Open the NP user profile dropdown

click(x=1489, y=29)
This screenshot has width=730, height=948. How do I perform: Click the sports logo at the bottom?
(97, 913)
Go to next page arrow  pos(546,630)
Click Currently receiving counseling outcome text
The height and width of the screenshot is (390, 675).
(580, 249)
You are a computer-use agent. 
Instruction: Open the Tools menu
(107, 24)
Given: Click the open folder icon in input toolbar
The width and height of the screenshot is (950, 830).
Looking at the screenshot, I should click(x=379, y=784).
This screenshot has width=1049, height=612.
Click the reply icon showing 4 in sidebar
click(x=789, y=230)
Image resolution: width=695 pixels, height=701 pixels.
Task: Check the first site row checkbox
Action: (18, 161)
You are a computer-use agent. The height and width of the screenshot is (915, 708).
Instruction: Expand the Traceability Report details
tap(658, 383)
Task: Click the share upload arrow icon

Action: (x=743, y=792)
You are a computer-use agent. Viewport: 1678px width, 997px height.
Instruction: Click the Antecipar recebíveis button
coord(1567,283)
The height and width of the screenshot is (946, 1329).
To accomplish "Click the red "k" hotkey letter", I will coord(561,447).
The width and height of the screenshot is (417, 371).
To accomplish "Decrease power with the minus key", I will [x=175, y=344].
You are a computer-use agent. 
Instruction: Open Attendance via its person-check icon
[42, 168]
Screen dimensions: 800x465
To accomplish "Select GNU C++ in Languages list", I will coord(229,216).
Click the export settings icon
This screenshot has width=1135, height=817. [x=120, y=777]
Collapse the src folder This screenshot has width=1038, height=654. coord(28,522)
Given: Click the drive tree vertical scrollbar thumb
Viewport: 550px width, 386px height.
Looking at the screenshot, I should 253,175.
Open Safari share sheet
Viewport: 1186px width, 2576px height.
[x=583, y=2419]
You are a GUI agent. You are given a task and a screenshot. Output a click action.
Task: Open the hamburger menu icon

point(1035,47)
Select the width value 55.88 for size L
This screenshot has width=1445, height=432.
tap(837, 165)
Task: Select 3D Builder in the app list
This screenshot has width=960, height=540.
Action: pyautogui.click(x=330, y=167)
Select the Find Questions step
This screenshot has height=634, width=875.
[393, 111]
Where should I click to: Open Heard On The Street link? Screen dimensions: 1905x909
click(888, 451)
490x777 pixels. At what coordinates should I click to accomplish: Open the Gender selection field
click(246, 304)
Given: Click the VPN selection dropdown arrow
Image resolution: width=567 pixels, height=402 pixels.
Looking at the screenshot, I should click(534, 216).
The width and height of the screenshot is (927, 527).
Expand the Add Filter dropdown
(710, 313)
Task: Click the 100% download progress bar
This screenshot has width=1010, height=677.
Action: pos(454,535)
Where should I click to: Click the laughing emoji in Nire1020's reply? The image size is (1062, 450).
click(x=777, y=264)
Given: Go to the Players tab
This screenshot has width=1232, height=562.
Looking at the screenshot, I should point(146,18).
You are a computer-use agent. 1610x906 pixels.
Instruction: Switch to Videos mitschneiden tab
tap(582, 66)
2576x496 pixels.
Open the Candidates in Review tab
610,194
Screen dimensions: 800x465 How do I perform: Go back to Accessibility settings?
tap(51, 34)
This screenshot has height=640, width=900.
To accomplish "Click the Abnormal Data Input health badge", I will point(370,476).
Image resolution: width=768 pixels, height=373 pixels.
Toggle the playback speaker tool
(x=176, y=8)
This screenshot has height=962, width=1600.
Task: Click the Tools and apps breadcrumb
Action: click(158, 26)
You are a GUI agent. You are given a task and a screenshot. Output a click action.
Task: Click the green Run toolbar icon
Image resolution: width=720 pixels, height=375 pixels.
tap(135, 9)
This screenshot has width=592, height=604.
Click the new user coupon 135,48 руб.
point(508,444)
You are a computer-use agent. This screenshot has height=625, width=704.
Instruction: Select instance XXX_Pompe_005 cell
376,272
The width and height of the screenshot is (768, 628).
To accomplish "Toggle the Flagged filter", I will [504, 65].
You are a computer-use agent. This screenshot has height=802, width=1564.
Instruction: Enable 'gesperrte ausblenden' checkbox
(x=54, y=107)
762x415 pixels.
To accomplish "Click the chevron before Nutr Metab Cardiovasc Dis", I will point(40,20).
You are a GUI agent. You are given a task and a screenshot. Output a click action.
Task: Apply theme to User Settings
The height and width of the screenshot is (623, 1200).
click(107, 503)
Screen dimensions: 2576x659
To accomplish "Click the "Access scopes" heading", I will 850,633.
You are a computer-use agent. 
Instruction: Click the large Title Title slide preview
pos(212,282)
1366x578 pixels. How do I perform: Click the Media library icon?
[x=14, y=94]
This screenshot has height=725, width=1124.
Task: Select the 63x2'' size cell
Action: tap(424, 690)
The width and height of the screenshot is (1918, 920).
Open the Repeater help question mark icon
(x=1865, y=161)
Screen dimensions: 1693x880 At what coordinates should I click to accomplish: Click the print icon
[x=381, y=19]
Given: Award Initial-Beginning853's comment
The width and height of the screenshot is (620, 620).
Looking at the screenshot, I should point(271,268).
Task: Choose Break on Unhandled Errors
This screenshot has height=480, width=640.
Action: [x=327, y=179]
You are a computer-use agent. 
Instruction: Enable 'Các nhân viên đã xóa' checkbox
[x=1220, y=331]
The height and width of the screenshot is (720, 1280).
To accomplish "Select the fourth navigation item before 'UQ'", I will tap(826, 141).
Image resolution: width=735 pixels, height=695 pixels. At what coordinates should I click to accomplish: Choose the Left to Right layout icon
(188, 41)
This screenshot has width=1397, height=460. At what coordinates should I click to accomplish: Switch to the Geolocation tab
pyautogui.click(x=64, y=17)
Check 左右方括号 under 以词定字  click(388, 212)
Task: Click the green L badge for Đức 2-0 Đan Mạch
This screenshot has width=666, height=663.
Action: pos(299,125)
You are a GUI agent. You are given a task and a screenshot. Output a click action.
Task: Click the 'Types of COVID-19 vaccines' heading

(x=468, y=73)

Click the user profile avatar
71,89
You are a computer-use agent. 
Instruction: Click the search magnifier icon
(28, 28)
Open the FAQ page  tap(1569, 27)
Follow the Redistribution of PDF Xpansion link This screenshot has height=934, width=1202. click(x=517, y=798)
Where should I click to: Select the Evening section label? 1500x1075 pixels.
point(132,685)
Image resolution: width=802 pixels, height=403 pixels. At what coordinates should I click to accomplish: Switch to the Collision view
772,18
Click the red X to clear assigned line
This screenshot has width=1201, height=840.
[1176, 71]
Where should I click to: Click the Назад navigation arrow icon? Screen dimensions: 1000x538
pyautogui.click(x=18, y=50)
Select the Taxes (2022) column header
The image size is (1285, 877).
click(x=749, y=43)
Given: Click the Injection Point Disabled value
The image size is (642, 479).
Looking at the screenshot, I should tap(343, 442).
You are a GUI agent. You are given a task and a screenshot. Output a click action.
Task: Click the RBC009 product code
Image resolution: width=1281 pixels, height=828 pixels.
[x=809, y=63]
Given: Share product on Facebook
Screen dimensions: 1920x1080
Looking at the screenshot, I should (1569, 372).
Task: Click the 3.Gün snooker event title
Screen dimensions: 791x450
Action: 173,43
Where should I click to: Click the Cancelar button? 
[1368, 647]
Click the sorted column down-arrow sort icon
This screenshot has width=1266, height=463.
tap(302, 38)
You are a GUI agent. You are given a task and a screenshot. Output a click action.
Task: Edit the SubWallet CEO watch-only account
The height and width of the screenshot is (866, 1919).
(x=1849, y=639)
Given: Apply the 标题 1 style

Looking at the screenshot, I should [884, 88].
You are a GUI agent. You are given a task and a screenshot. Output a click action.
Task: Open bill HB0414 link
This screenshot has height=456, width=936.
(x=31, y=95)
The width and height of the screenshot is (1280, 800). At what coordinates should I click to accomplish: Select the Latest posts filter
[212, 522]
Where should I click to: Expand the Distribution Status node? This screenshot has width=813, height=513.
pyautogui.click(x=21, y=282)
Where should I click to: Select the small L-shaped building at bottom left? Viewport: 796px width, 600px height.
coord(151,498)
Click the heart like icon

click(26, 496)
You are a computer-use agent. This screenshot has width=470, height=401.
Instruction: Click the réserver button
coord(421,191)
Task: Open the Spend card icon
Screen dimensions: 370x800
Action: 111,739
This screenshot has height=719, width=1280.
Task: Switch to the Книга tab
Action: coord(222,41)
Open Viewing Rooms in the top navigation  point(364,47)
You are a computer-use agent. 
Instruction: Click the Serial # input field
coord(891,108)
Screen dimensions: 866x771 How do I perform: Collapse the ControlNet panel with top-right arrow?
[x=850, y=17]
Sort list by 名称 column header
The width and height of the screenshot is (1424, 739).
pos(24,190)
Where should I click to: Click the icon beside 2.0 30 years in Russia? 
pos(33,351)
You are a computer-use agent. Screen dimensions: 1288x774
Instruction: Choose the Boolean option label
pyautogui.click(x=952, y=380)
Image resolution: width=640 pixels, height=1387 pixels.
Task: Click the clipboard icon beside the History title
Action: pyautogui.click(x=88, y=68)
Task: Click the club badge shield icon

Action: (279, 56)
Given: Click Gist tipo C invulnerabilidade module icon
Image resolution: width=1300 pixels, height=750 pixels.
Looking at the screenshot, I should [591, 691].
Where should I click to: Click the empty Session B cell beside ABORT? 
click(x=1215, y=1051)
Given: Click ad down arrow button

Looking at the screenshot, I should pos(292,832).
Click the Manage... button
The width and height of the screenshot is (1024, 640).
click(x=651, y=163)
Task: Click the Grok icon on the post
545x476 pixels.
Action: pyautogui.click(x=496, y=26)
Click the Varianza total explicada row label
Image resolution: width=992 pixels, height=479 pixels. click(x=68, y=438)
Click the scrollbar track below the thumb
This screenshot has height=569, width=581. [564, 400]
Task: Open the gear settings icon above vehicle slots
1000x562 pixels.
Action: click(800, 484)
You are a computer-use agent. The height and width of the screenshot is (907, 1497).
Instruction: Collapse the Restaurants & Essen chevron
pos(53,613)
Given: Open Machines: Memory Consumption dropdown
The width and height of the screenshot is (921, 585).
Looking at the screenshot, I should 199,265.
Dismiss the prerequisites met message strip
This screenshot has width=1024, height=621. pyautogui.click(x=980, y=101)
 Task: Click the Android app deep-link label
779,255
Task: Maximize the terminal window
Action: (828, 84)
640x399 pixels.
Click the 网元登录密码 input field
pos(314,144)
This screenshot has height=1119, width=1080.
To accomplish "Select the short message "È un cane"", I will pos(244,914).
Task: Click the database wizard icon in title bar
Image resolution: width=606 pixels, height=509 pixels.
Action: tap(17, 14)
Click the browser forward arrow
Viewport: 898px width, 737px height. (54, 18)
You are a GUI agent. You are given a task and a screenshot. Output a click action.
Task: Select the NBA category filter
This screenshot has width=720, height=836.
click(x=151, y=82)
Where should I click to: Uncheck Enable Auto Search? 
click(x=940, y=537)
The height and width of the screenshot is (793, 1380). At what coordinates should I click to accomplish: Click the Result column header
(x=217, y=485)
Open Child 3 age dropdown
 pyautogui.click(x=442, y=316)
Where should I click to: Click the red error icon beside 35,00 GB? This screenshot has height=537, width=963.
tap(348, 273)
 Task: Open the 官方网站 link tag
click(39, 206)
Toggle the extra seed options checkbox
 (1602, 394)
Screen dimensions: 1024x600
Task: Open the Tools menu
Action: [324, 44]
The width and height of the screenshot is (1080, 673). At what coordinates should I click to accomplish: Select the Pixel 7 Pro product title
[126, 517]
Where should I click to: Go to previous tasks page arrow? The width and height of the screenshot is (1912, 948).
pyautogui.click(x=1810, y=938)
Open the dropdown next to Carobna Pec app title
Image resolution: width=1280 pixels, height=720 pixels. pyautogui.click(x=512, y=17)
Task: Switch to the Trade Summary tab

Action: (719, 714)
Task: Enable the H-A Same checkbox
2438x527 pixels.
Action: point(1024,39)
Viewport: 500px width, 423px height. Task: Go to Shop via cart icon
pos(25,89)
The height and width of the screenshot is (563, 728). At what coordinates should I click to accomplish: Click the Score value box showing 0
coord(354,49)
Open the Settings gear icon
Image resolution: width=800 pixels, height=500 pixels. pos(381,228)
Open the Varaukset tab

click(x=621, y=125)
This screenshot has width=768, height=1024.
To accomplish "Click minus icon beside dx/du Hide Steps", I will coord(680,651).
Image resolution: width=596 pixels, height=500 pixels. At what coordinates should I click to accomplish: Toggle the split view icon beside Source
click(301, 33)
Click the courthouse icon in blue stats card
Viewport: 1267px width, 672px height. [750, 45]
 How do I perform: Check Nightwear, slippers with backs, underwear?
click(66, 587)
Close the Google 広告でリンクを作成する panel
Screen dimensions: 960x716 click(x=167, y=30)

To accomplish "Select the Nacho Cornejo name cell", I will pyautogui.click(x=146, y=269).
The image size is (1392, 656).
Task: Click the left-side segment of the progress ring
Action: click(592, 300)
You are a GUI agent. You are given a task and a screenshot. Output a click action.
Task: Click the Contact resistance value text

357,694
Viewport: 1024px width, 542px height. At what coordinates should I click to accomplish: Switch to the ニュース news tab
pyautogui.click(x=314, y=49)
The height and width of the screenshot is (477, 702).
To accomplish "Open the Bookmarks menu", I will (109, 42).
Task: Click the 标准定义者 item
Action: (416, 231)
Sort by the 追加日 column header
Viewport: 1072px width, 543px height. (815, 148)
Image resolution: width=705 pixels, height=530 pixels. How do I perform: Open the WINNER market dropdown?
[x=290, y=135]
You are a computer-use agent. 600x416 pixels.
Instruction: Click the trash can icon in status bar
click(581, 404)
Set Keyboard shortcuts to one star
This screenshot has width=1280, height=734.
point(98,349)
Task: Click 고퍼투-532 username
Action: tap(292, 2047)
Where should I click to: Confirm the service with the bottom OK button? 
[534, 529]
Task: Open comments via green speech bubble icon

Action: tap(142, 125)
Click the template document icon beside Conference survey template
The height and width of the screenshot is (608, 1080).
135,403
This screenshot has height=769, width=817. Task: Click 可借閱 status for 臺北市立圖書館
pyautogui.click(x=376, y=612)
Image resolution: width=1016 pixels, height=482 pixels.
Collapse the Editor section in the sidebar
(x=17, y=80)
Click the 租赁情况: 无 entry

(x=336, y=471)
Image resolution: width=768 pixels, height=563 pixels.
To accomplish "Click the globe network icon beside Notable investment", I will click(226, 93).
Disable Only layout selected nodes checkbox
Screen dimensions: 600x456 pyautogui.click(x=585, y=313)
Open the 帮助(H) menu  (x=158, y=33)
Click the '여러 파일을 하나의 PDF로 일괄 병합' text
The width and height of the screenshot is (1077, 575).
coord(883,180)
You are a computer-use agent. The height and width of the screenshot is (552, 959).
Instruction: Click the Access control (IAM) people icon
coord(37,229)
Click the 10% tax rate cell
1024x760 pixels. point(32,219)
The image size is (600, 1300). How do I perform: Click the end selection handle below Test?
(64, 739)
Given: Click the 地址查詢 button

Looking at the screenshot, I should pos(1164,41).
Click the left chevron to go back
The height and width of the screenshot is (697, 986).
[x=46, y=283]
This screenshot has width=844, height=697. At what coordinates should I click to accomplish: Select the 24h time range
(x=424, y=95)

+-------+

◆ Exercise instructions: Copy every line of the data that holds the string "minus".

◆ Exercise solution:
To accomplish "Decrease power with the minus key", I will [x=175, y=344].
To accomplish "Click minus icon beside dx/du Hide Steps", I will coord(680,651).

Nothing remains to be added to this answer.